Copy the following items without any changes.

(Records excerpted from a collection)
────────────────────────────────────────

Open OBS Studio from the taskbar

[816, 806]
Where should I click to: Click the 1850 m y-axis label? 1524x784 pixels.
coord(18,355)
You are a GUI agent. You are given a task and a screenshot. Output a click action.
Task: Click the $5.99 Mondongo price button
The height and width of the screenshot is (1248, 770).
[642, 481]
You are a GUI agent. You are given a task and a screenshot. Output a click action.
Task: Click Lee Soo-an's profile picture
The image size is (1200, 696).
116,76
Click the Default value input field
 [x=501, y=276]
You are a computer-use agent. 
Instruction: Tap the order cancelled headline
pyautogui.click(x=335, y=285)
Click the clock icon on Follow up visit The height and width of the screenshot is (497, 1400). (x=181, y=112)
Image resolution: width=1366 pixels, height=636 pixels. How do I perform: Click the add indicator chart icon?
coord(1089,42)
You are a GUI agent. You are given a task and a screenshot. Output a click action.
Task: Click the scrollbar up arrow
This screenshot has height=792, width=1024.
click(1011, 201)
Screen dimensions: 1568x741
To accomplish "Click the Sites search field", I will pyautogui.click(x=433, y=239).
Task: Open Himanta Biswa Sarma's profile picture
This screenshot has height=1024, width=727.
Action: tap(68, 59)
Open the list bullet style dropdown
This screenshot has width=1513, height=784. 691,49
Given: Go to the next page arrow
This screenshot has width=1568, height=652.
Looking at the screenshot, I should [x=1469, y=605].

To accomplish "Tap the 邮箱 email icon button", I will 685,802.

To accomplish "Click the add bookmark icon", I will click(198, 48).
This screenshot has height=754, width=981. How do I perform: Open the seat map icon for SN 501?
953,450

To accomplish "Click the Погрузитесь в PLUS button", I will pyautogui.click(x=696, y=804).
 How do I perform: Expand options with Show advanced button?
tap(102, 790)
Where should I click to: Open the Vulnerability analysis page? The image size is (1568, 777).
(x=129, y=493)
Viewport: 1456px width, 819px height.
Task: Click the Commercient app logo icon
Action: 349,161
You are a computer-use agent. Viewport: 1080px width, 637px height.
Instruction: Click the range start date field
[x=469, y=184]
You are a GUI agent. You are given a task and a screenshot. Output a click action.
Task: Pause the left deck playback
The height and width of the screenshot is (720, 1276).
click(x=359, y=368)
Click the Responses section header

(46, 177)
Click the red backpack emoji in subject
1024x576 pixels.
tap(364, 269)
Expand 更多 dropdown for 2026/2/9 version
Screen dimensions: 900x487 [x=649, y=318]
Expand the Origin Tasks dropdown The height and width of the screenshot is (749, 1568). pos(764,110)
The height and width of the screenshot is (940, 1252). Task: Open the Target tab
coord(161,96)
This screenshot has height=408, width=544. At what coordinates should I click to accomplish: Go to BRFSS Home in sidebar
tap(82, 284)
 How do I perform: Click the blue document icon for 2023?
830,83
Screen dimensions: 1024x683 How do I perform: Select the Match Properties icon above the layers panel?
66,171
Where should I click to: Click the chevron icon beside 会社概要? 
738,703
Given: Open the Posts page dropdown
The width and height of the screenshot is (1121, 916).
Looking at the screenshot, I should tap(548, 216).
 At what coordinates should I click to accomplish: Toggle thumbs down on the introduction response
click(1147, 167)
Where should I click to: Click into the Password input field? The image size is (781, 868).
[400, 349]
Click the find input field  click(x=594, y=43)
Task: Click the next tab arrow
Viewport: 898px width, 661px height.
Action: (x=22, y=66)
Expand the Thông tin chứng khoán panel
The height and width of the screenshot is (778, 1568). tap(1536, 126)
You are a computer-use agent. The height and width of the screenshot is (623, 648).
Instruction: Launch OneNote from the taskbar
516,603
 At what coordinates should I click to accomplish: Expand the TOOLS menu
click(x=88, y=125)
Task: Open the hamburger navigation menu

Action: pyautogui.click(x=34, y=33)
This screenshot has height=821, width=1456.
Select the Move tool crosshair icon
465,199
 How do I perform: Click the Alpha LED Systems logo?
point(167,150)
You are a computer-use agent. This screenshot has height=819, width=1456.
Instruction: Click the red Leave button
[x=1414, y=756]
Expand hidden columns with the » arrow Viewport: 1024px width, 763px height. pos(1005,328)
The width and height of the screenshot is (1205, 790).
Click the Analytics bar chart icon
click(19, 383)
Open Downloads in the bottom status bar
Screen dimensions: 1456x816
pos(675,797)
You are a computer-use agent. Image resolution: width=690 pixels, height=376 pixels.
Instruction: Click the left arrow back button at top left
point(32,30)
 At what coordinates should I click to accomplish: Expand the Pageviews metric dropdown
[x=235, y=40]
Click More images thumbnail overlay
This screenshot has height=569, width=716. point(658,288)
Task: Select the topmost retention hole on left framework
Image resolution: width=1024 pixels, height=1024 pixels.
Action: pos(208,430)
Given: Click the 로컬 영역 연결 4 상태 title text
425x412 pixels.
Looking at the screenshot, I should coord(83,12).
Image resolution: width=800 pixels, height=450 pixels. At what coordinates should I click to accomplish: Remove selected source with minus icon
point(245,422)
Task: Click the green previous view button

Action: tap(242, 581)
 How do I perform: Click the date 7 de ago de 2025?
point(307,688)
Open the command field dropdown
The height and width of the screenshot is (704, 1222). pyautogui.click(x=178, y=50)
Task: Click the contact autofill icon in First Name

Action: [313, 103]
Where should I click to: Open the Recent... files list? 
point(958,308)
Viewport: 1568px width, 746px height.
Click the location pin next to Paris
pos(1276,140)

────────────────────────────────────────

◆ **Output for this task**:
Open OBS Studio from the taskbar

[816, 806]
Where should I click to: Click the 1850 m y-axis label? 1524x784 pixels.
coord(18,355)
You are a GUI agent. You are given a task and a screenshot. Output a click action.
Task: Click the $5.99 Mondongo price button
The height and width of the screenshot is (1248, 770).
[642, 481]
You are a GUI agent. You are given a task and a screenshot. Output a click action.
Task: Click Lee Soo-an's profile picture
The image size is (1200, 696).
116,76
Click the Default value input field
 [x=501, y=276]
You are a computer-use agent. 
Instruction: Tap the order cancelled headline
pyautogui.click(x=335, y=285)
Click the clock icon on Follow up visit The height and width of the screenshot is (497, 1400). (x=181, y=112)
Image resolution: width=1366 pixels, height=636 pixels. How do I perform: Click the add indicator chart icon?
coord(1089,42)
You are a GUI agent. You are given a task and a screenshot. Output a click action.
Task: Click the scrollbar up arrow
This screenshot has height=792, width=1024.
click(1011, 201)
Screen dimensions: 1568x741
To accomplish "Click the Sites search field", I will pyautogui.click(x=433, y=239).
Task: Open Himanta Biswa Sarma's profile picture
This screenshot has height=1024, width=727.
Action: tap(68, 59)
Open the list bullet style dropdown
This screenshot has width=1513, height=784. 691,49
Given: Go to the next page arrow
This screenshot has width=1568, height=652.
Looking at the screenshot, I should [x=1469, y=605].

To accomplish "Tap the 邮箱 email icon button", I will 685,802.

To accomplish "Click the add bookmark icon", I will click(198, 48).
This screenshot has height=754, width=981. How do I perform: Open the seat map icon for SN 501?
953,450

To accomplish "Click the Погрузитесь в PLUS button", I will pyautogui.click(x=696, y=804).
 How do I perform: Expand options with Show advanced button?
tap(102, 790)
Where should I click to: Open the Vulnerability analysis page? The image size is (1568, 777).
(x=129, y=493)
Viewport: 1456px width, 819px height.
Task: Click the Commercient app logo icon
Action: 349,161
You are a computer-use agent. Viewport: 1080px width, 637px height.
Instruction: Click the range start date field
[x=469, y=184]
You are a GUI agent. You are given a task and a screenshot. Output a click action.
Task: Pause the left deck playback
The height and width of the screenshot is (720, 1276).
click(x=359, y=368)
Click the Responses section header

(46, 177)
Click the red backpack emoji in subject
1024x576 pixels.
tap(364, 269)
Expand 更多 dropdown for 2026/2/9 version
Screen dimensions: 900x487 [x=649, y=318]
Expand the Origin Tasks dropdown The height and width of the screenshot is (749, 1568). pos(764,110)
The height and width of the screenshot is (940, 1252). Task: Open the Target tab
coord(161,96)
This screenshot has height=408, width=544. At what coordinates should I click to accomplish: Go to BRFSS Home in sidebar
tap(82, 284)
 How do I perform: Click the blue document icon for 2023?
830,83
Screen dimensions: 1024x683 How do I perform: Select the Match Properties icon above the layers panel?
66,171
Where should I click to: Click the chevron icon beside 会社概要? 
738,703
Given: Open the Posts page dropdown
The width and height of the screenshot is (1121, 916).
Looking at the screenshot, I should tap(548, 216).
 At what coordinates should I click to accomplish: Toggle thumbs down on the introduction response
click(1147, 167)
Where should I click to: Click into the Password input field? The image size is (781, 868).
[400, 349]
Click the find input field  click(x=594, y=43)
Task: Click the next tab arrow
Viewport: 898px width, 661px height.
Action: (x=22, y=66)
Expand the Thông tin chứng khoán panel
The height and width of the screenshot is (778, 1568). tap(1536, 126)
You are a computer-use agent. The height and width of the screenshot is (623, 648).
Instruction: Launch OneNote from the taskbar
516,603
 At what coordinates should I click to accomplish: Expand the TOOLS menu
click(x=88, y=125)
Task: Open the hamburger navigation menu

Action: pyautogui.click(x=34, y=33)
This screenshot has height=821, width=1456.
Select the Move tool crosshair icon
465,199
 How do I perform: Click the Alpha LED Systems logo?
point(167,150)
You are a computer-use agent. This screenshot has height=819, width=1456.
Instruction: Click the red Leave button
[x=1414, y=756]
Expand hidden columns with the » arrow Viewport: 1024px width, 763px height. pos(1005,328)
The width and height of the screenshot is (1205, 790).
Click the Analytics bar chart icon
click(19, 383)
Open Downloads in the bottom status bar
Screen dimensions: 1456x816
pos(675,797)
You are a computer-use agent. Image resolution: width=690 pixels, height=376 pixels.
Instruction: Click the left arrow back button at top left
point(32,30)
 At what coordinates should I click to accomplish: Expand the Pageviews metric dropdown
[x=235, y=40]
Click More images thumbnail overlay
This screenshot has height=569, width=716. point(658,288)
Task: Select the topmost retention hole on left framework
Image resolution: width=1024 pixels, height=1024 pixels.
Action: pos(208,430)
Given: Click the 로컬 영역 연결 4 상태 title text
425x412 pixels.
Looking at the screenshot, I should coord(83,12).
Image resolution: width=800 pixels, height=450 pixels. At what coordinates should I click to accomplish: Remove selected source with minus icon
point(245,422)
Task: Click the green previous view button

Action: tap(242, 581)
 How do I perform: Click the date 7 de ago de 2025?
point(307,688)
Open the command field dropdown
The height and width of the screenshot is (704, 1222). pyautogui.click(x=178, y=50)
Task: Click the contact autofill icon in First Name

Action: [313, 103]
Where should I click to: Open the Recent... files list? 
point(958,308)
Viewport: 1568px width, 746px height.
Click the location pin next to Paris
pos(1276,140)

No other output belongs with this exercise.